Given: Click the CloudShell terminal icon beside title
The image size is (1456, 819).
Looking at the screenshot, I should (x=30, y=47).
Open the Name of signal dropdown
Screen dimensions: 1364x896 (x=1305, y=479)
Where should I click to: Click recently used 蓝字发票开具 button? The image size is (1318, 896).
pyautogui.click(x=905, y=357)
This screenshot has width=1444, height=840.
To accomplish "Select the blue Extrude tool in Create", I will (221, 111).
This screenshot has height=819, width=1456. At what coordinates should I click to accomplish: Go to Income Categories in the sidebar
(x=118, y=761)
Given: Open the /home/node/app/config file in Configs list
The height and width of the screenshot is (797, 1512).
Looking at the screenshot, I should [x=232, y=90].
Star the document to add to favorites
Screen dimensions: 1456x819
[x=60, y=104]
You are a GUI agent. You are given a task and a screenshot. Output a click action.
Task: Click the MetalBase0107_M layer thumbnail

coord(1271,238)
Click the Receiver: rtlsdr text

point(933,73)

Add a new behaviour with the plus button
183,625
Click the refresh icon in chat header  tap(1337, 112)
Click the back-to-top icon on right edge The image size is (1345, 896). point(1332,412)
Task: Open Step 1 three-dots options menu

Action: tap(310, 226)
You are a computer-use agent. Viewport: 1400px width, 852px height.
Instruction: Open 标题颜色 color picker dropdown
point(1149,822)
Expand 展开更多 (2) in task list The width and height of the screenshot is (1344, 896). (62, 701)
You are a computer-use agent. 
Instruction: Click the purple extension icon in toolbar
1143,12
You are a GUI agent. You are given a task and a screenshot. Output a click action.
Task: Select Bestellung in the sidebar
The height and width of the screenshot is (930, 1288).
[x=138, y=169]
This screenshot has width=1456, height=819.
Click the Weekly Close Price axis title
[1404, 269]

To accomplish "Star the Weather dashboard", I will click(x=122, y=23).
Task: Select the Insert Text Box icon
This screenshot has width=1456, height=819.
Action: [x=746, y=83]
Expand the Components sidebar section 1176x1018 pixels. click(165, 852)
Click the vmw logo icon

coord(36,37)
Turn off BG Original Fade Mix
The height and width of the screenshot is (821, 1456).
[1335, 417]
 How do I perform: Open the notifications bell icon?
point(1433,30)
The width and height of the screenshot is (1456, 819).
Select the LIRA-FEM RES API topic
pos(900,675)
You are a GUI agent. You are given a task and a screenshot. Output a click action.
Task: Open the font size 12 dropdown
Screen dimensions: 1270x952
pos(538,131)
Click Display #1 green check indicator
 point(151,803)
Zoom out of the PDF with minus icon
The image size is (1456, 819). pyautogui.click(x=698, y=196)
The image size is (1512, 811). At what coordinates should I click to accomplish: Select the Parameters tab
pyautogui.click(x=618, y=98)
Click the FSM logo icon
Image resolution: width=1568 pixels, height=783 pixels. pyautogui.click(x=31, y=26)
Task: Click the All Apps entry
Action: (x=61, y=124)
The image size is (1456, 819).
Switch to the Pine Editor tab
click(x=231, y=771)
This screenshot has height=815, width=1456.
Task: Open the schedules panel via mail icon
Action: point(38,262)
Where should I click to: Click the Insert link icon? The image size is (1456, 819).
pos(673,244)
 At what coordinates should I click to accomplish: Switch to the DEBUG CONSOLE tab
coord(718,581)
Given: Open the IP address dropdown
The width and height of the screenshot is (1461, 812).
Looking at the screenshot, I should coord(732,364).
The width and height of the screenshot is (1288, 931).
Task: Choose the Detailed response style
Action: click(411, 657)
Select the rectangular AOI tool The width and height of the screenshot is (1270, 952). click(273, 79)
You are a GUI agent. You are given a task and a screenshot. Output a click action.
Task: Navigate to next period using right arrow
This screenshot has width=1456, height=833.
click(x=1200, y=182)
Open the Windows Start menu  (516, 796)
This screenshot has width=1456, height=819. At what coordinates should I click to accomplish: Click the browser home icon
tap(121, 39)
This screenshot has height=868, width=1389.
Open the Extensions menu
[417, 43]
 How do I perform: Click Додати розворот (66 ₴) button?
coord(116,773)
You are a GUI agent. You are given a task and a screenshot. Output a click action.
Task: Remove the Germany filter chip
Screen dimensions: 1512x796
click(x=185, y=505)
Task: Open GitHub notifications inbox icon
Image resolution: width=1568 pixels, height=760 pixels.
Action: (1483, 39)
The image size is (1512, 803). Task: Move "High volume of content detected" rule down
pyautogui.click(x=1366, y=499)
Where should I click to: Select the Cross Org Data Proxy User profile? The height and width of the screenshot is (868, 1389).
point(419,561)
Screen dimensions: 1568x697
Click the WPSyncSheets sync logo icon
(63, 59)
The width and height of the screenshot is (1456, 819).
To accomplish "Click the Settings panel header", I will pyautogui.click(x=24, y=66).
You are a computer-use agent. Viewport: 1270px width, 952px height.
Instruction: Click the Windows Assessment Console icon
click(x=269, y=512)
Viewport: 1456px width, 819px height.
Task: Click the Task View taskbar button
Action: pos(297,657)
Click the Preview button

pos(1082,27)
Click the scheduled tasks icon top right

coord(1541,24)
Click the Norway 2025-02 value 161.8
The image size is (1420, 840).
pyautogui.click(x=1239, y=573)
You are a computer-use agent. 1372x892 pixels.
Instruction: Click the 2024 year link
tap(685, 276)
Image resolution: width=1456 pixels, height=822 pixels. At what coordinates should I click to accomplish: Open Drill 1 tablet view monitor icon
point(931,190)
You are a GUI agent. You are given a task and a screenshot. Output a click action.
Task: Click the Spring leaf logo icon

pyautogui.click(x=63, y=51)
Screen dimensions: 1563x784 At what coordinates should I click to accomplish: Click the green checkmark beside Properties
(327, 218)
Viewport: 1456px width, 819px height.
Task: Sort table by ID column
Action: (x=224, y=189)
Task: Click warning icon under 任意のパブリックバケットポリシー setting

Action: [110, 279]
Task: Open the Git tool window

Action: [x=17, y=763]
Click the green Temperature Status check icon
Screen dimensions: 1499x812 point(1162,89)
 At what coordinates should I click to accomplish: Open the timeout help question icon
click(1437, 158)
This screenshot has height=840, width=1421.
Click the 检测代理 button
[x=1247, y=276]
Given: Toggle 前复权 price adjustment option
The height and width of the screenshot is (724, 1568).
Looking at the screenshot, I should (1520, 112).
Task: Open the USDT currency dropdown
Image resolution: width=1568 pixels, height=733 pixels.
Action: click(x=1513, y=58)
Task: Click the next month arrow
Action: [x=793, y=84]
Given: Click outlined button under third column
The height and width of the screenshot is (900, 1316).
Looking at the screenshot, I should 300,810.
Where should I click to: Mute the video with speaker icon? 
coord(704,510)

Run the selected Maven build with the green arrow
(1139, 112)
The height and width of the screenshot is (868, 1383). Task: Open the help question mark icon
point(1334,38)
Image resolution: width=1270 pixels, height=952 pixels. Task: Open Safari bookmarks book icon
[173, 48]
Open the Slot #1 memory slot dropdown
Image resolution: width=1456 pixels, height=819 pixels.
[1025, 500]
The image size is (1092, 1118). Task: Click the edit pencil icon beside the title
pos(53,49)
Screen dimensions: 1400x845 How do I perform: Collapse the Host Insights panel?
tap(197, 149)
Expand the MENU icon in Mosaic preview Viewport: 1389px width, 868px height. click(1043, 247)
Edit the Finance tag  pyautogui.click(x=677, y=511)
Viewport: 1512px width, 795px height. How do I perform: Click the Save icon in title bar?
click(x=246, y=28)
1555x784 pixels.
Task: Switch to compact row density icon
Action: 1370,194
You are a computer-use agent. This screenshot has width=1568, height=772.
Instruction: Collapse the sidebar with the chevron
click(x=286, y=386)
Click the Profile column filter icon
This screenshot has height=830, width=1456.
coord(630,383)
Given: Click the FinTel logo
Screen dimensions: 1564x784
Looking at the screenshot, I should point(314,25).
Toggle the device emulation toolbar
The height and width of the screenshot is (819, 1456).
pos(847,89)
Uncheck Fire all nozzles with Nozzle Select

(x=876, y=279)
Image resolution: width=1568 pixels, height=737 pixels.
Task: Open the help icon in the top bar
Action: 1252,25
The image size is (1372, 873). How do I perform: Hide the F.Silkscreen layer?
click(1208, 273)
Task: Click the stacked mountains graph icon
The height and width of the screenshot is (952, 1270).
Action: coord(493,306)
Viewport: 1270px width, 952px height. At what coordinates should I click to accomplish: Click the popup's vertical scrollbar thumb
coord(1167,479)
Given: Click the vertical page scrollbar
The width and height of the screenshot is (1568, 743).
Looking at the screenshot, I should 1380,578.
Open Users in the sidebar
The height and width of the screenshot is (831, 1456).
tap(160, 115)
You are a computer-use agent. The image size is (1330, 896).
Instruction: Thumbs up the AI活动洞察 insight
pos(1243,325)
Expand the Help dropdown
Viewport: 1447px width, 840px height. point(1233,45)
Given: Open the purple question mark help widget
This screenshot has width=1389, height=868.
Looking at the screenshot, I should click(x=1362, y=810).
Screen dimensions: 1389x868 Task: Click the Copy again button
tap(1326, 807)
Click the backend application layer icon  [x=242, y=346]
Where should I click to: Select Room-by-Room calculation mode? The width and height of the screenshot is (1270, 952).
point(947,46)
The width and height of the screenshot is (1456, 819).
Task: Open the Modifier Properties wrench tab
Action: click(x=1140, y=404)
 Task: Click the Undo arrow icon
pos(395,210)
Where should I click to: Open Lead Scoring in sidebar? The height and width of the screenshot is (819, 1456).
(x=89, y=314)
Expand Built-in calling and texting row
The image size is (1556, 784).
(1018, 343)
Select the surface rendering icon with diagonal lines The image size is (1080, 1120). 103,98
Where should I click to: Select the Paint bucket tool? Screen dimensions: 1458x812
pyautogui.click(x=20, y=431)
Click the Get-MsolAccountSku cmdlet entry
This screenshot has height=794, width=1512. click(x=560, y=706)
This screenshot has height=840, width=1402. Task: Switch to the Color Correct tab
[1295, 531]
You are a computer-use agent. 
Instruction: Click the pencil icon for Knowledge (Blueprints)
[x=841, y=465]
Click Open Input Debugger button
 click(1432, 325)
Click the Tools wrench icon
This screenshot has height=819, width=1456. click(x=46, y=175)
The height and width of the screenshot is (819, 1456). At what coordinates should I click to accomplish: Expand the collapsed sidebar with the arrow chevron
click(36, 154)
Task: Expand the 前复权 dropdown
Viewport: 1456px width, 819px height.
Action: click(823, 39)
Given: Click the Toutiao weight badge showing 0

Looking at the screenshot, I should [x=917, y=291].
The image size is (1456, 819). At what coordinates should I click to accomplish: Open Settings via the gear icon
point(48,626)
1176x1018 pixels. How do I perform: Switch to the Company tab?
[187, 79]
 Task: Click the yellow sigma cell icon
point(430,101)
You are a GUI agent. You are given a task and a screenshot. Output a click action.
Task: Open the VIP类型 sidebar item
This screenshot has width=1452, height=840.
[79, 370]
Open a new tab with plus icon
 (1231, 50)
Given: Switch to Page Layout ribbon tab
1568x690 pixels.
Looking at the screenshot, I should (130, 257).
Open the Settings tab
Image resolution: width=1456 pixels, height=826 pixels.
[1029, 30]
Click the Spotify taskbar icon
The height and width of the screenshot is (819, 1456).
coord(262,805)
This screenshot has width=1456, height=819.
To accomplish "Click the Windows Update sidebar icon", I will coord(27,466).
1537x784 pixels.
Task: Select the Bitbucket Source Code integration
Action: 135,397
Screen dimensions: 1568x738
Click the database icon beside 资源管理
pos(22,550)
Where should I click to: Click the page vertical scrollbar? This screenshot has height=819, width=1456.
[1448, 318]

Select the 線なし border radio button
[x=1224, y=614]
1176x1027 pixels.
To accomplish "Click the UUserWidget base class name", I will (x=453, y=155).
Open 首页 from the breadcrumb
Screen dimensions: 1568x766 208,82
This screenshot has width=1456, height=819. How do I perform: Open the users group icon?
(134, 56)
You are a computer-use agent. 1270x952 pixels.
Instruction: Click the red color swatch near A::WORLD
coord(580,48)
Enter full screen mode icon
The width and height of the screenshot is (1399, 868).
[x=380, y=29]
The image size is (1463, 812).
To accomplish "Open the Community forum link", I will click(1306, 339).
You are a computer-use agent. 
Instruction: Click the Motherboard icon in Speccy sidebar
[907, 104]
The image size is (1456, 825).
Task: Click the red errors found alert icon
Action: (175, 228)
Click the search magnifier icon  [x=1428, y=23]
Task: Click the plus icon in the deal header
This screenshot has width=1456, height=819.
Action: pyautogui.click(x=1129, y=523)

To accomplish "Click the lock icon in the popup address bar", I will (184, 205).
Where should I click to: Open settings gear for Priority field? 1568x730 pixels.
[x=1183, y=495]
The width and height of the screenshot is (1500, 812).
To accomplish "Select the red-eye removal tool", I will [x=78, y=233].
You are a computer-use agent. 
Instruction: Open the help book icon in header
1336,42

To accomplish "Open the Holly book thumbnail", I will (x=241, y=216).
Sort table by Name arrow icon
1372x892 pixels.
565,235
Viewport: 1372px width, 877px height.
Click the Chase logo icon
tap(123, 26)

# About this exercise
Where the word "list" appears in a line of the entries, copy that line.

# Problem solution
Given: Open the /home/node/app/config file in Configs list
Expand 展开更多 (2) in task list The width and height of the screenshot is (1344, 896). (62, 701)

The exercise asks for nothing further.